→ **Task prompt**:
Retype all of the material below word for word, leaving the pictures out.

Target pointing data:
════

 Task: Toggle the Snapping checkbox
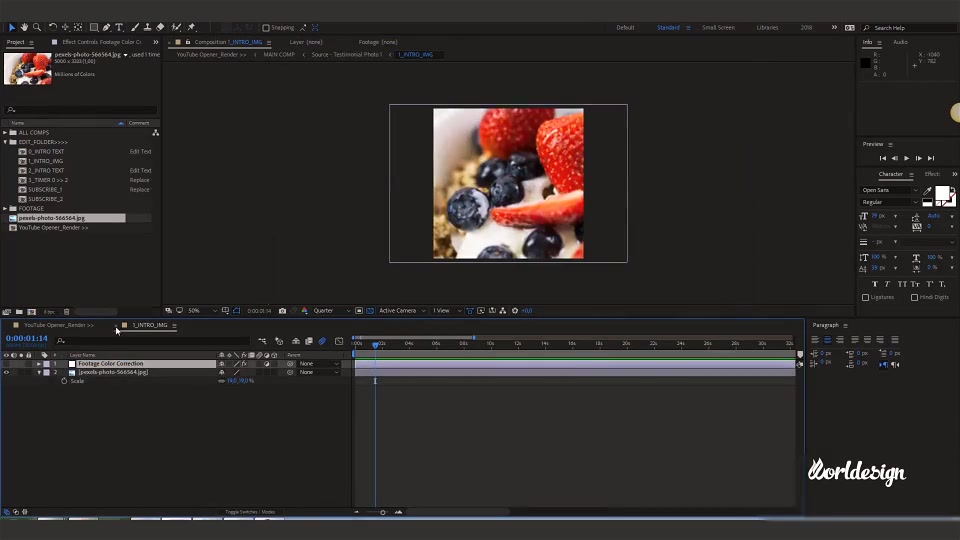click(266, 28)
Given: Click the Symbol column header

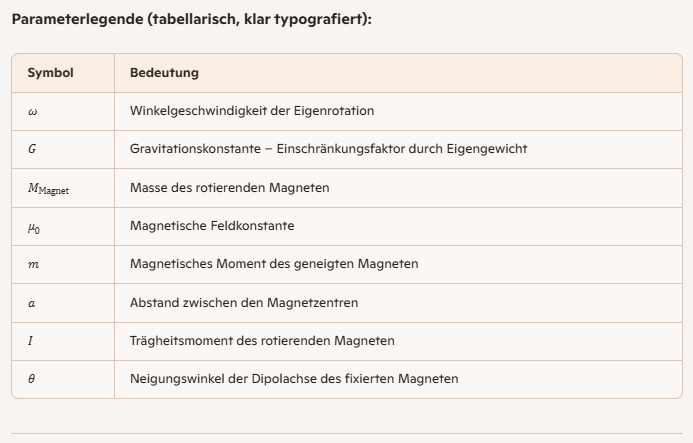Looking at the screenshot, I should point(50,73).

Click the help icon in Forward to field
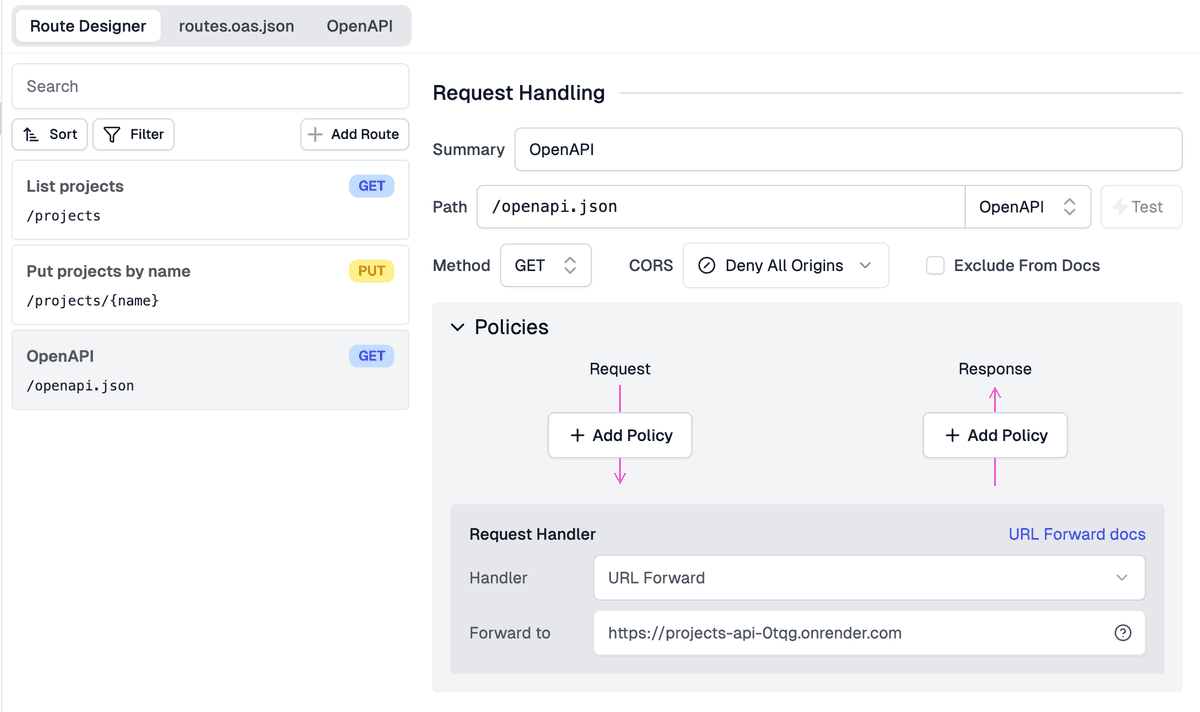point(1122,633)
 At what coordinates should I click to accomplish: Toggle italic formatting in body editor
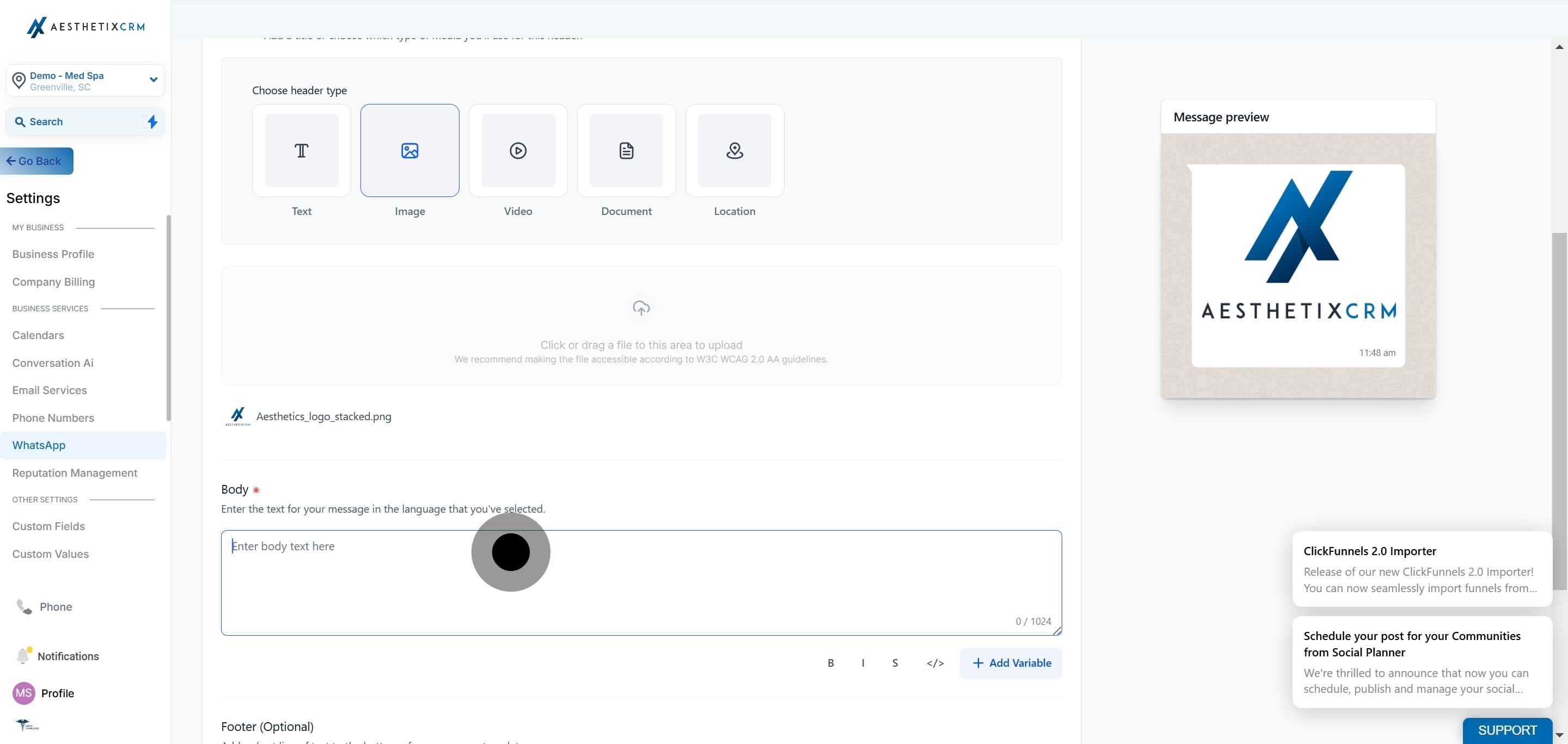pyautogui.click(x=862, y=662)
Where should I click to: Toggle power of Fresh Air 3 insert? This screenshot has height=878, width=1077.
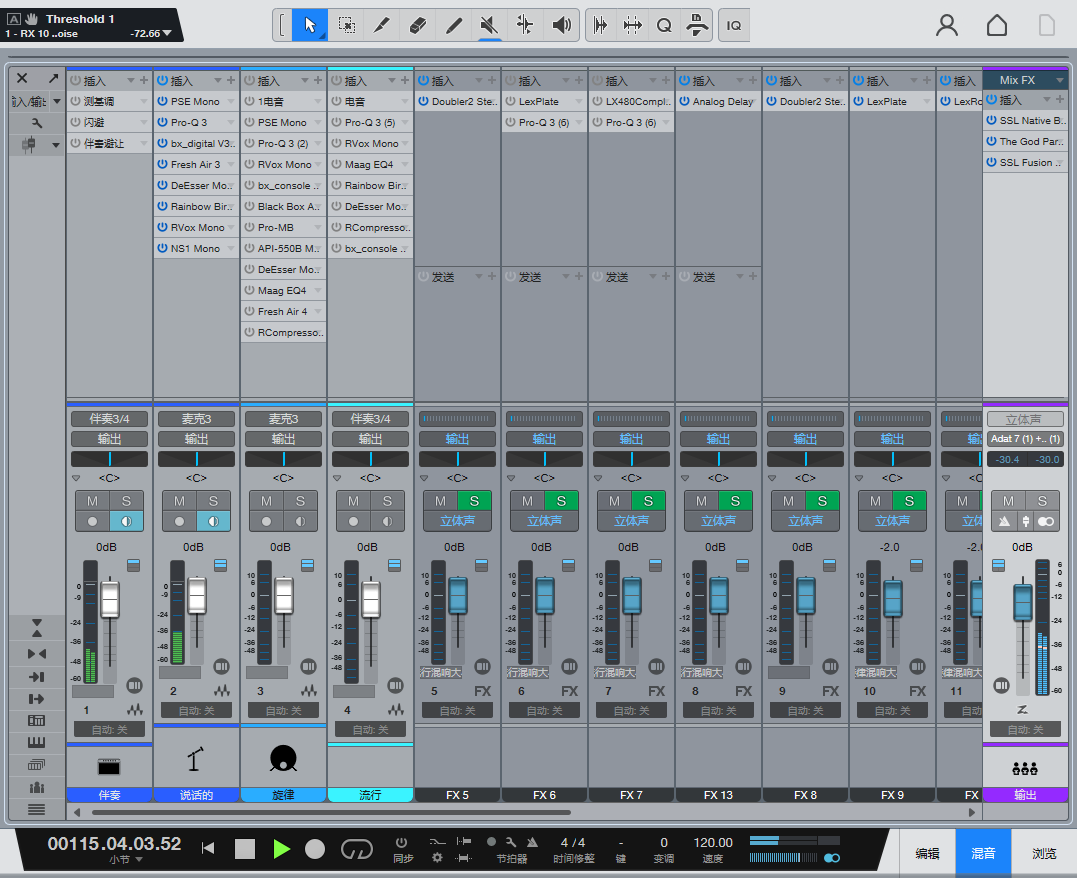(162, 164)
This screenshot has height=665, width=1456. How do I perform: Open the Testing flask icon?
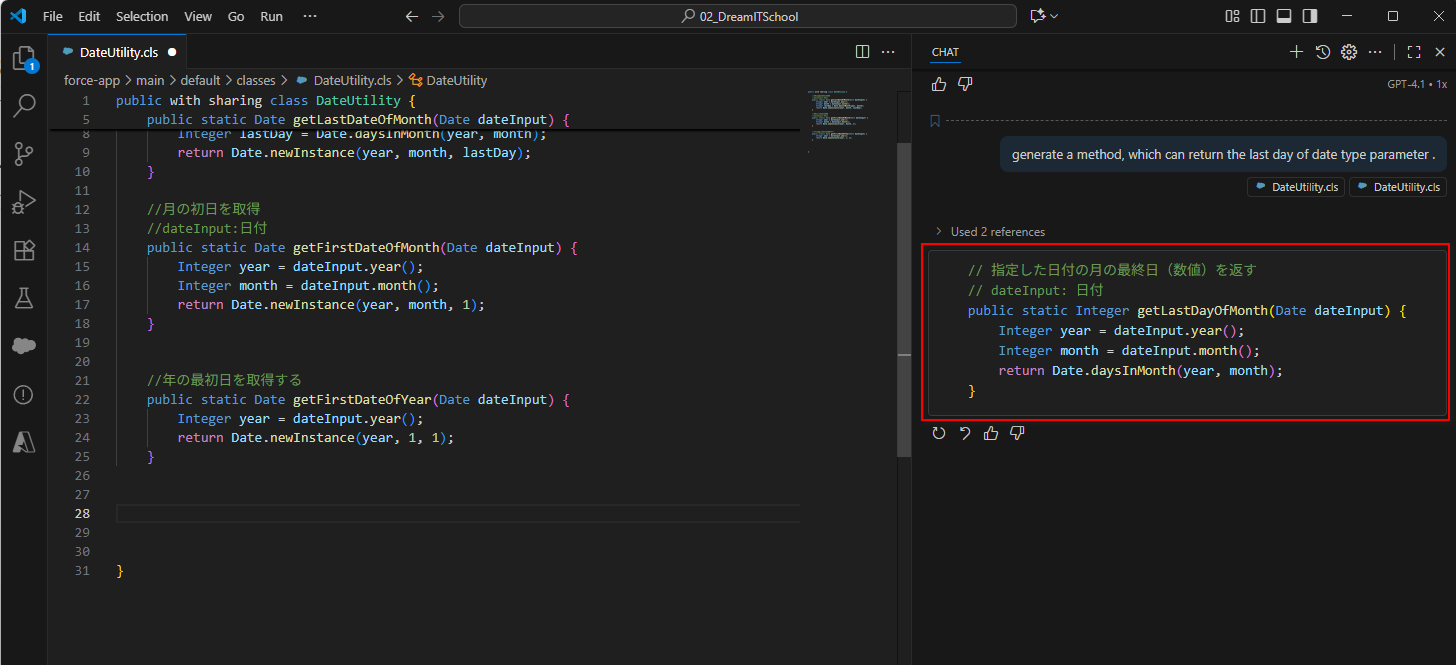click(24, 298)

════

→ **Solution**:
 Task: Toggle the Snapping checkbox
click(266, 28)
Given: Click the Symbol column header

Looking at the screenshot, I should point(50,73).

Click the help icon in Forward to field
point(1122,633)
 At what coordinates should I click to accomplish: Toggle italic formatting in body editor
pyautogui.click(x=862, y=662)
Where should I click to: Toggle power of Fresh Air 3 insert? This screenshot has height=878, width=1077.
(162, 164)
This screenshot has height=665, width=1456. How do I perform: Open the Testing flask icon?
click(24, 298)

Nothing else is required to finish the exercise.